What the experts are saying about the measles outbreak

By Matt SmithThe Washington PostA rash of outbreaks has hit the West, with at least 14 people dead and hundreds more hospitalized in the United States and Canada.
The U.S. Centers for Disease Control and Prevention (CDC) announced Monday that it had recorded nearly 5,600 cases of the disease, which is caused by a coronavirus that causes respiratory inflammation in the airways and can spread rapidly through the air.
It also announced that three new cases of measles were detected in the same area in Arizona, a state that has had a recent outbreak.
In the United Kingdom, there were 10 confirmed cases and more than 1,500 cases reported by the British Medical Association.
Officials in New Zealand reported five cases of coronaviruses and two deaths, while the New South Wales Department of Health reported one case of measles and one death.
A total of 6,904 cases of respiratory illnesses have been reported nationwide, according to the CDC.
“This is a new trend in the recent history of measles,” Dr. Gregory Hart, chief of the CDC’s Office of Surveillance and Laboratory Services, told reporters in Atlanta.
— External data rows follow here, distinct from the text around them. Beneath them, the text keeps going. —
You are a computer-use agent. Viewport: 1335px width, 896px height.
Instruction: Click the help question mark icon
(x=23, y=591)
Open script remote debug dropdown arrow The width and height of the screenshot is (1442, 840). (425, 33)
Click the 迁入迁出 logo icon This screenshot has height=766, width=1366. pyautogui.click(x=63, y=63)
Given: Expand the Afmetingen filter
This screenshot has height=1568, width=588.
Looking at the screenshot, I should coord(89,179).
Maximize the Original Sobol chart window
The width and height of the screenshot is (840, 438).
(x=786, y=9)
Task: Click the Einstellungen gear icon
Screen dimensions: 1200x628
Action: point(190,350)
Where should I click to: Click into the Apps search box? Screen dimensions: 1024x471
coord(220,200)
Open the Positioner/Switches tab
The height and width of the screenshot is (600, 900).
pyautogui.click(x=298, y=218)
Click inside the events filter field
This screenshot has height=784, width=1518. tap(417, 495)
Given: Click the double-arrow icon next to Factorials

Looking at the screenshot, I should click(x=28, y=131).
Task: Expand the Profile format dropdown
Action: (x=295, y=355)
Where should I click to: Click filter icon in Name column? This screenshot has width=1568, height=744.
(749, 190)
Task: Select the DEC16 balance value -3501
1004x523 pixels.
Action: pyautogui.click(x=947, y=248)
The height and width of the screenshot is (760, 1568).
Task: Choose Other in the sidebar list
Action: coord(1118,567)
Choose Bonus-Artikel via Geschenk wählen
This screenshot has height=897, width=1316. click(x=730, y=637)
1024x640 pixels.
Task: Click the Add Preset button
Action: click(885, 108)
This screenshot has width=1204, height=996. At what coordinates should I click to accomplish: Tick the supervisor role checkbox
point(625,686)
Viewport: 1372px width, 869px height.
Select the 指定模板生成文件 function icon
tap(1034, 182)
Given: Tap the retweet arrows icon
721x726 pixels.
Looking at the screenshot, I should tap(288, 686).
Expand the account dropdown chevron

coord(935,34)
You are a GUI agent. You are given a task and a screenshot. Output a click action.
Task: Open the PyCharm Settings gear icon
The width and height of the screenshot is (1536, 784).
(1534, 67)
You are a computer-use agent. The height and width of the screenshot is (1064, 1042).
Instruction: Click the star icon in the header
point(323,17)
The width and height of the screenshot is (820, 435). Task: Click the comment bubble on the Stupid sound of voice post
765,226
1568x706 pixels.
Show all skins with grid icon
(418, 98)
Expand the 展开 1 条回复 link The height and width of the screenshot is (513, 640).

He said the new outbreaks could increase as more people who are exposed to the virus become ill.
There have been no deaths so far.
CDC officials in Atlanta confirmed on Sunday that two of the three people in the New York City area who tested positive for measles, which can be spread through direct contact with an infected person, were hospitalized.
The other two patients tested positive after having been exposed to an infected individual in New York.
Hart said more than 4,000 people have been vaccinated in the U.K., and that the number of cases was likely to increase because people are more likely to go to the hospital if they catch the virus in the short-term.
Health officials in the UK also said on Sunday they had confirmed the coronaviral cases in the borough of Newham in southwest London.
Newham is about an hour northeast of London and has a population of about 1,000.
Hart said it was unclear whether any of the Newham cases were the result of direct contact.
More: More than 40 percent of the U,S.
population has already been vaccinated against measles.